Orley Ashenfelter, a Princeton economist, was also a connoisseur of wine. Based on the knowledge that that wine quality depended on sunny summers and wet springs, Ashenfelter used three parameters – the average temperature during summer, the rainfall during the harvest and the total rainfall during the previous winter to create a simple formula that predicts the price of wine at a particular age. The results? His predictions correlated with actual prices to the tune of 0.90 – a higher accuracy than most wine experts with years of training, tasting and not cleaning their tongues.

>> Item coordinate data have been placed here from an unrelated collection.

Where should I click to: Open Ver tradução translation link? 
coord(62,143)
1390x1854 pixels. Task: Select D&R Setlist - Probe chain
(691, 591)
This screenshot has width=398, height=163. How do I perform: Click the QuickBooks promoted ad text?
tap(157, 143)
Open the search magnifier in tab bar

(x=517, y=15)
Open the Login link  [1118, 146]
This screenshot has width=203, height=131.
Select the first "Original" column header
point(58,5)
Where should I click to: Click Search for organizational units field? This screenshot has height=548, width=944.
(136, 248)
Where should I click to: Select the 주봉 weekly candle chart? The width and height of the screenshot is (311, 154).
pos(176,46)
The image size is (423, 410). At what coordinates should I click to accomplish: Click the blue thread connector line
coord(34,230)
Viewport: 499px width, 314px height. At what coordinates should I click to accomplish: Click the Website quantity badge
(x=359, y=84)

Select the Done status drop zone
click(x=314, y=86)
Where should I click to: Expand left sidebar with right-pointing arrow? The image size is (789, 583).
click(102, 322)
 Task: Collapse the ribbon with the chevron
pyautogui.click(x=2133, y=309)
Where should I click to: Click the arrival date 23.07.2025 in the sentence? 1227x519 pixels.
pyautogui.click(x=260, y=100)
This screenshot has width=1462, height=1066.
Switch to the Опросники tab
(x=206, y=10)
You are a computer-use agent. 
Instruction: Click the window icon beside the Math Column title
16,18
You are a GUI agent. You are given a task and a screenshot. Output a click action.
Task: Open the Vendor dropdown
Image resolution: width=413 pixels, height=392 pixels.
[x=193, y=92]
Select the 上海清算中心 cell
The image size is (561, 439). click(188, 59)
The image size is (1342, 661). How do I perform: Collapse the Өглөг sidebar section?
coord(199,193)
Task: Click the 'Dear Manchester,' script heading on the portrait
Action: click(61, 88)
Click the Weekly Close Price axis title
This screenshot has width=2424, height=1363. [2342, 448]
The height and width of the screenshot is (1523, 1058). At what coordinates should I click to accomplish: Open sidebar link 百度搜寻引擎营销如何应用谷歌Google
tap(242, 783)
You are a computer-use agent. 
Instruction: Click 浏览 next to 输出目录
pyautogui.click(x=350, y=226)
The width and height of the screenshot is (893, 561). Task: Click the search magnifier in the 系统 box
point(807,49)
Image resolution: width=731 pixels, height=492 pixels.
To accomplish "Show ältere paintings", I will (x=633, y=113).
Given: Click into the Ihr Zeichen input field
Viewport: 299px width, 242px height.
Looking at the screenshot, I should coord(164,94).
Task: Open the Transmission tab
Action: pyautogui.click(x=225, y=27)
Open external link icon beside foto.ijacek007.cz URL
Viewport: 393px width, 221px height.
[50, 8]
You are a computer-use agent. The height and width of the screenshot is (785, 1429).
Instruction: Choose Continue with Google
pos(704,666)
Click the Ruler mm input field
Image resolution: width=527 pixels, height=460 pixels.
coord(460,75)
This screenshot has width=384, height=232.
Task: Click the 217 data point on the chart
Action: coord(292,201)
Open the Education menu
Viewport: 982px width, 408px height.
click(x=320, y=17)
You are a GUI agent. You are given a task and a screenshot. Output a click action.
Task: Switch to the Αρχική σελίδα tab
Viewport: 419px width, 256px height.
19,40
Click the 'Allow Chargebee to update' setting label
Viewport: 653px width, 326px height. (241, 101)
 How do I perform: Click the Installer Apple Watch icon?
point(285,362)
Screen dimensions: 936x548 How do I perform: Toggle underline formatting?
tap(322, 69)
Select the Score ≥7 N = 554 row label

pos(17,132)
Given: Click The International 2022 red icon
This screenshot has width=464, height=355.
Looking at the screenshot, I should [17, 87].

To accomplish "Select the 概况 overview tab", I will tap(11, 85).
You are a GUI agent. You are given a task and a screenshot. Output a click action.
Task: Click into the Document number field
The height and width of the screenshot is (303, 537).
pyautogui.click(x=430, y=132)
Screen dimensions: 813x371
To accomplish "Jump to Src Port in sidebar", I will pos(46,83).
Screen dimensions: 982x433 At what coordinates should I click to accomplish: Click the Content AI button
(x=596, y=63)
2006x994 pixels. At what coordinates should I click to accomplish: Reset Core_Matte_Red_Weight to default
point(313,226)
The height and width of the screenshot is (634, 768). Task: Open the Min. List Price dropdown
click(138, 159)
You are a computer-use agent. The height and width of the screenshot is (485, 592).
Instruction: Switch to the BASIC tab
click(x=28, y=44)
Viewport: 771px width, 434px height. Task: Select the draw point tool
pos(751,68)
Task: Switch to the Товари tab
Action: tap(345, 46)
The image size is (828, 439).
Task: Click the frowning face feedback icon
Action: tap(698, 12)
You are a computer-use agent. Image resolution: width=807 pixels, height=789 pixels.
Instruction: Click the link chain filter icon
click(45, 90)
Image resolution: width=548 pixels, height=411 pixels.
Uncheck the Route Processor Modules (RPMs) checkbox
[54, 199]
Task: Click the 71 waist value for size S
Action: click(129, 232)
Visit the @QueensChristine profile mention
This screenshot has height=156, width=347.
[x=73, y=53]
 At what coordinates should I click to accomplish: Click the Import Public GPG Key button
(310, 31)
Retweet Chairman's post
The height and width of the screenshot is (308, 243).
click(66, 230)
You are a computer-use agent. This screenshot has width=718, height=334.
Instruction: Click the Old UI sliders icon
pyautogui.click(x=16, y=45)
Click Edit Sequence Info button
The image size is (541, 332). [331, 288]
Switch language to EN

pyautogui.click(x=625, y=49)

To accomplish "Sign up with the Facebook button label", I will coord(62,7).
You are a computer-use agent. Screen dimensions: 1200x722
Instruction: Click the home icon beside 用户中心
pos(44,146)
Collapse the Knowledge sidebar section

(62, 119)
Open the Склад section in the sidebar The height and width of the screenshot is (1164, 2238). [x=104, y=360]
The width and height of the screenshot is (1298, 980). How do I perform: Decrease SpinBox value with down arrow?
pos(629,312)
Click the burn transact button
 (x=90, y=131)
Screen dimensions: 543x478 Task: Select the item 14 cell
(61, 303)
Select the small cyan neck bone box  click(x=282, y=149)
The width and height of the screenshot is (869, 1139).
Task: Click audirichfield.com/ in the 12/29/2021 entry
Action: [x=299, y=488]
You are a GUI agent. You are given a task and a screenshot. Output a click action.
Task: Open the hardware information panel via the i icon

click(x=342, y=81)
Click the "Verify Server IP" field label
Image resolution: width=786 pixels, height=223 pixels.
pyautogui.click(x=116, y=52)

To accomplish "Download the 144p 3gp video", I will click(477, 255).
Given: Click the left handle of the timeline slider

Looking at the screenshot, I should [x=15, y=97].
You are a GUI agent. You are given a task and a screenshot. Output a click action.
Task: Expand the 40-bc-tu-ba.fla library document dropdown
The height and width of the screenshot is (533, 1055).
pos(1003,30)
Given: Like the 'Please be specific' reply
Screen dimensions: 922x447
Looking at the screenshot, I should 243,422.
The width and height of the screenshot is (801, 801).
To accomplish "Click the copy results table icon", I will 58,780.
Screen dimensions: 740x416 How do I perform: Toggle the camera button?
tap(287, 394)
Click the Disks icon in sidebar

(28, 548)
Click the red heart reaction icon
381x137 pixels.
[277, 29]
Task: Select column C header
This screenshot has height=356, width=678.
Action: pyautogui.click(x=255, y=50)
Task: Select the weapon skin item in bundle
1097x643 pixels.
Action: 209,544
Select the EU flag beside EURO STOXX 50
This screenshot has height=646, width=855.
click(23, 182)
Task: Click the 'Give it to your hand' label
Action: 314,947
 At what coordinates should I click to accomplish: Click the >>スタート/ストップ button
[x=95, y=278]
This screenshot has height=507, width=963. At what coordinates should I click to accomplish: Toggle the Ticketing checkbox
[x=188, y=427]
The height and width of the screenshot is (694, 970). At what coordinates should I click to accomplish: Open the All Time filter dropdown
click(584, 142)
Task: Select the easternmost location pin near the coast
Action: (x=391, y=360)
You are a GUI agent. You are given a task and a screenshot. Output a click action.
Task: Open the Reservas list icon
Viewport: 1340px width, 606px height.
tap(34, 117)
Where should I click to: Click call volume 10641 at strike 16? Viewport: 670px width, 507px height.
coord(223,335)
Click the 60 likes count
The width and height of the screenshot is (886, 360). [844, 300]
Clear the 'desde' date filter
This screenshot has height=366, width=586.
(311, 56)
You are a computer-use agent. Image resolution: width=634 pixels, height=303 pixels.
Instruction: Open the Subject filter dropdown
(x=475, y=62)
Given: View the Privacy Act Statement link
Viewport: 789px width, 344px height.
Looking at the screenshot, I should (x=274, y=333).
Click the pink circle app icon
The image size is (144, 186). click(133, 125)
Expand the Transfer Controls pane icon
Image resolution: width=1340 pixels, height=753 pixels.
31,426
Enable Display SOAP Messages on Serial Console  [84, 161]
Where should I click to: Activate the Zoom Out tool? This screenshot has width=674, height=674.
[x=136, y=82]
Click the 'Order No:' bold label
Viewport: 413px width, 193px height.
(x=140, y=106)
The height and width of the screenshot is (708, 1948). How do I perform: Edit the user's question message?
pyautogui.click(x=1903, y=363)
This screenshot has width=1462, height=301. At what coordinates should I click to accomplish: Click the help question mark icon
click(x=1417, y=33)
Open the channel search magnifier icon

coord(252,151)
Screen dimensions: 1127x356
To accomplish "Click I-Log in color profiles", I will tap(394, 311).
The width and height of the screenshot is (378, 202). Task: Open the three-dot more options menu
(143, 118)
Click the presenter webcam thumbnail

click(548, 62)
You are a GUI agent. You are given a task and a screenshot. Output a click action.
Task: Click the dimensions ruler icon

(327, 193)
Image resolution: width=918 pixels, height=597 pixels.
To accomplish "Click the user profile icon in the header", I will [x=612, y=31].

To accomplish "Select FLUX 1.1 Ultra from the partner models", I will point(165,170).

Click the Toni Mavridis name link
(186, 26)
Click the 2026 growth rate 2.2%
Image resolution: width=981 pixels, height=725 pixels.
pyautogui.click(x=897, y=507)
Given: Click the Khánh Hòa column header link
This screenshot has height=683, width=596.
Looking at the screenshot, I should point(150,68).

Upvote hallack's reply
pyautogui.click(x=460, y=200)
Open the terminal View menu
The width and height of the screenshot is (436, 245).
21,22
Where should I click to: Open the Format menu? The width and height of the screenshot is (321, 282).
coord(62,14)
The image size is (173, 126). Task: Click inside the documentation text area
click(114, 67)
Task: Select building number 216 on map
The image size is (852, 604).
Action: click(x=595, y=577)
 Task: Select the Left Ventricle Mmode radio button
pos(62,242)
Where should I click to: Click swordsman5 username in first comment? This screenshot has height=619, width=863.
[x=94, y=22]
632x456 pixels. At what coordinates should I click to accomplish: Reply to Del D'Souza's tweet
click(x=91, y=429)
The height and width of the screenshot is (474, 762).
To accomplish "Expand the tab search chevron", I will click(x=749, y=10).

Even in the previous century, people such as Ashenfelter came up with simple formulas that replaced complex human judgement. Today, we have the technology to integrate these formulas into machines, distribute them on a network and put them on a positive feedback loop so that they improve every day – all for a fraction of the price it would take to train one expert.
This brings us to job security in the 21st century. If your job involves diagnosis or prediction that rely on a fixed set of factors, you are likely to be replaced by a machine. It doesn’t matter how many years of practice and training it took for you to achieve this expertise – those years only produce an illusion of complexity. However, the job of a sommelier – a professional wine taster at fine dining restaurants, is still not obsolete. Because along with being an expert on the quality of wines, a sommelier is a performer who makes a human connection.
The irony of jobs in the 21st century is that diagnosticians who are jerks, even brilliant ones like Dr. House, would be replaced by a formula, while an empathetic and caring nurse in the same hospital might retain his job.